Football might not be quite the same anymore. Twelve of the richest and most storied football clubs in Europe announced that they had formed a breakaway European club competition that would change everything that we have known about the beautiful game for nearly a century.
The breakaway clubs which include Real Madrid and Barcelona in Spain, Manchester United and Liverpool in England, and Juventus and AC Milan in Italy confirmed their plans last night and also added that they were planning to add at least three more founding members and hold matches between the clubs mid-week, that would go on to help the league pose as direct competition for the existing UEFA Champions League.
Real Madrid club president Florentino Perez was named the first chairman of the ‘European Super League’, who went on to say that “we will help football at every level and take it to its rightful place in the world.”
But on the contrary, the ideals that the Super League is structured around hardly look to do that. The league that has been agreed to be formed is an alliance of top clubs in Europe closer in concept to closed leagues like the NFL and the NBA than the current football pyramid.
According to the announcement, the founding clubs will split 3.5 billion euros (almost $4.2billion) for signing on to establish “a sustainable financial foundation.” Each founding club will receive about $400 million; a sum of money that is four times what Bayern Munich, winners of the 2020 Champions League took home.
The concept of the competition has been condemned by European football officials, as the Premier League as well as the UEFA labelled the proposal as a “cynical project” – and so did thousands of fans online.

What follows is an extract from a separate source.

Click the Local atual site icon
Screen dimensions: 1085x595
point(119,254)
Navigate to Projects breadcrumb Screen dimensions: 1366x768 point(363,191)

Liverpool fans have further gone ahead with their protests as they placed banners outside Anfield opposing the formation of The Super League. Both the banners had clear cut messages against their owners as one read ‘LFC fans against European Super League’ and the other ‘shame on you RIP LFC 1892 – 2021’ –
Anfield right now. pic.twitter.com/NDYut0BWk8— Craig Austin (@CampioneeLFC) April 19, 2021
No French teams or German teams will take part in the inaugural edition, while FIFA on Sunday expressed its “disapproval” of the concept of a closed league. Whether the decision goes through or not, it is safe to say that the commencement of the tournament will stand against all of the ideals promoted by what we know as the beautiful game – where even the underdog can surprise the heavyweights.
Fairytale stories are at the centre of what we know as the magic of knockout competitions, and the concept of a closed Super League is against all the values that truly make the sport beautiful in its own way.